The person spoke on condition of anonymity because details were not announced.

As part of the five-year deal, MLB agreed during the contract not to reduce minor league affiliates from the current 120.

The sides reached the deal two days before the start of the minor league season and hours after a federal judge gave final approval to a $185 million settlement reached with MLB last May of a lawsuit filed in 2014 alleging violations of federal minimum wage laws.

Union staff recommended approval and about 5,500 minor leaguers were expected to vote on Thursday. MLB teams must also vote to approve and are expected to do so over the next week.

Minimum salaries will rise from $4,800 to $19,800 at rookie ball, $11,000 to $26,200 at Low Class A, $11,000 to $27,300 at High Class A, $13,800 to $27,300 at Double A and $17,500 to $45,800 at Triple-A. Players will be paid in the offseason for the first time.

Most players will be guaranteed housing, and players at Double-A and Triple-A will be given a single room. Players below Double-A will have the option of exchanging club housing for a stipend. The domestic violence and drug policies will be covered by the union agreement. Players who sign for the first time at 19 or older can become minor league free agents after six seasons instead of seven.

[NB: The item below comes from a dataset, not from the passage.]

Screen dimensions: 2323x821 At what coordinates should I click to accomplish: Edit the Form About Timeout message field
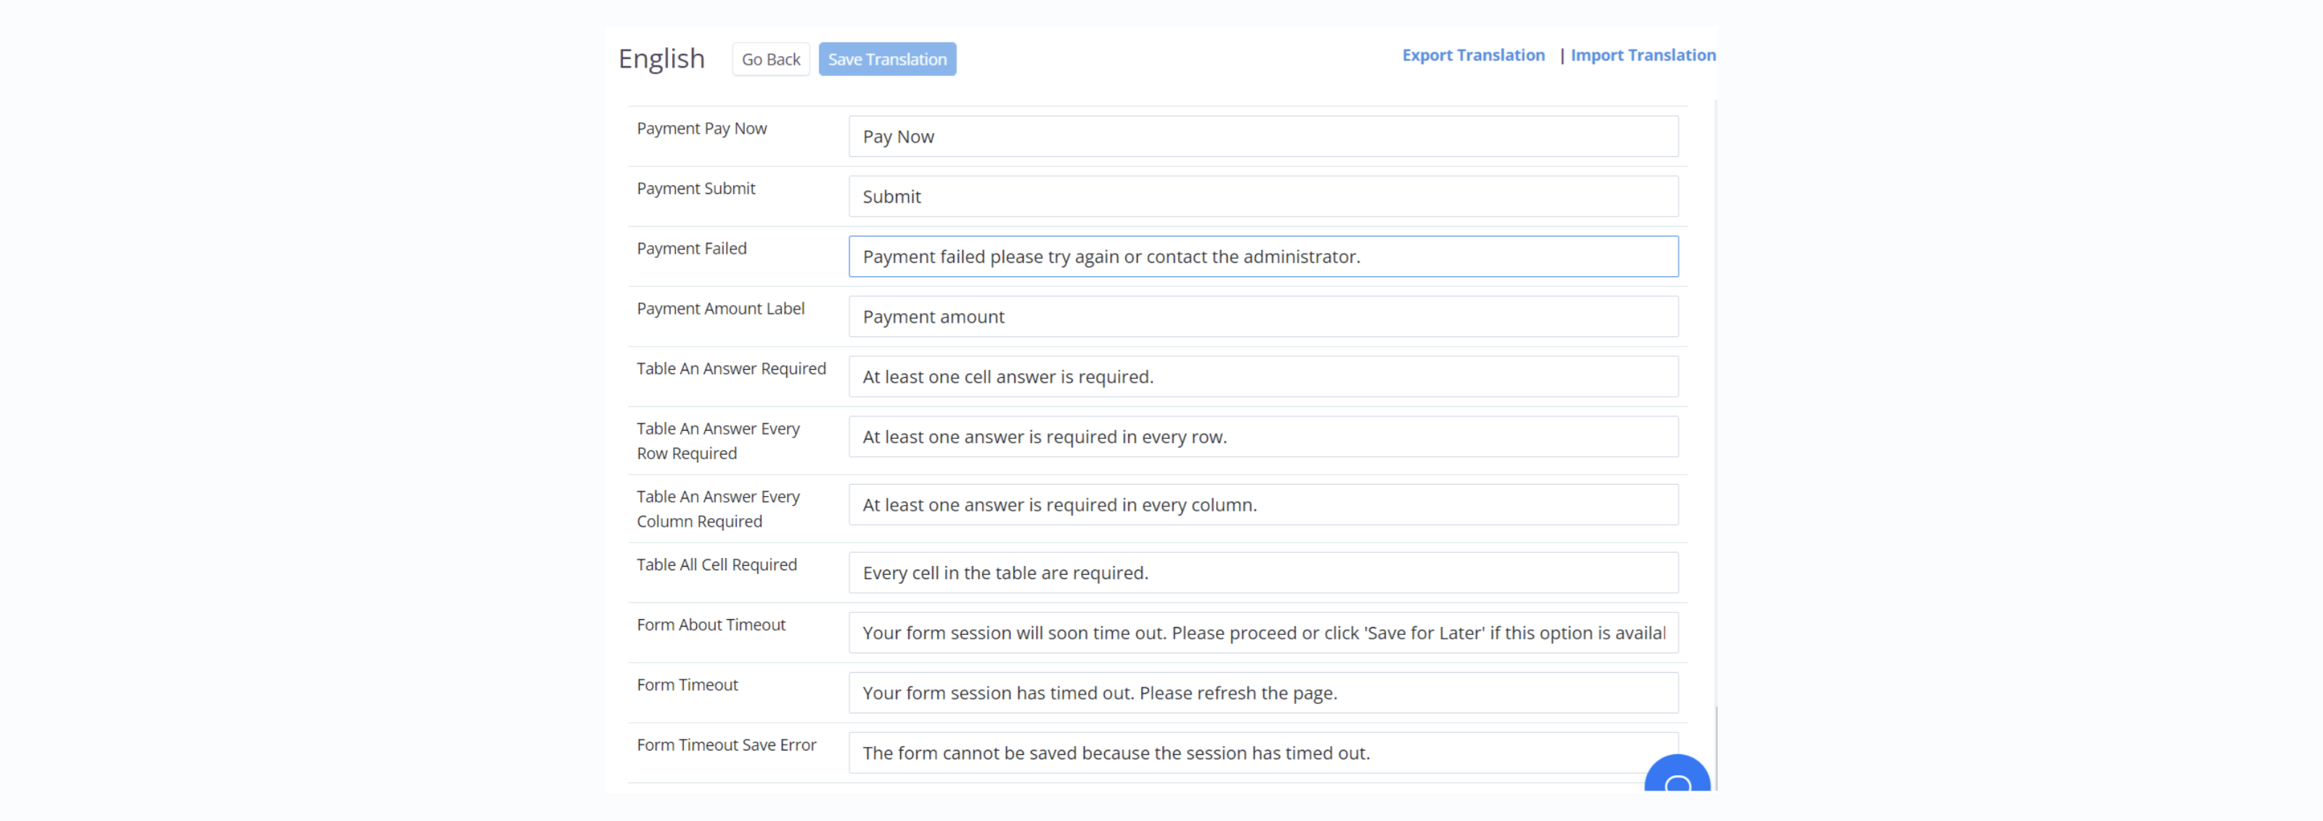tap(1263, 632)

Major leaguers have been covered by a labor contract since 1968 and the average salary has soared from $17,000 in 1967 to an average of $4.22 million last season. Full-season minor leaguers earned as little as $10,400 last year.

The Major League Baseball Players Association took over as the bargaining representative of the roughly 5,500 players with minor league contracts last September after a lightning 17-day organization drive.

Minor leaguers players will receive four weeks of retroactive spring training pay for this year. They will get $625 weekly for spring training and offseason training camp and $250 weekly for offseason workouts at home.

Beginning in 2024, teams can have a maximum of 165 players under contract during the season and 175 during the offseason, down from the current 190 and 180.

The union will take over group licensing rights for players.

Negotiating for players was led by Tony Clark, Bruce Meyer, Harry Marino, Ian Penny and Matt Nussbaum. MLB Deputy Commissioner Dan Halem headed management’s bargainers.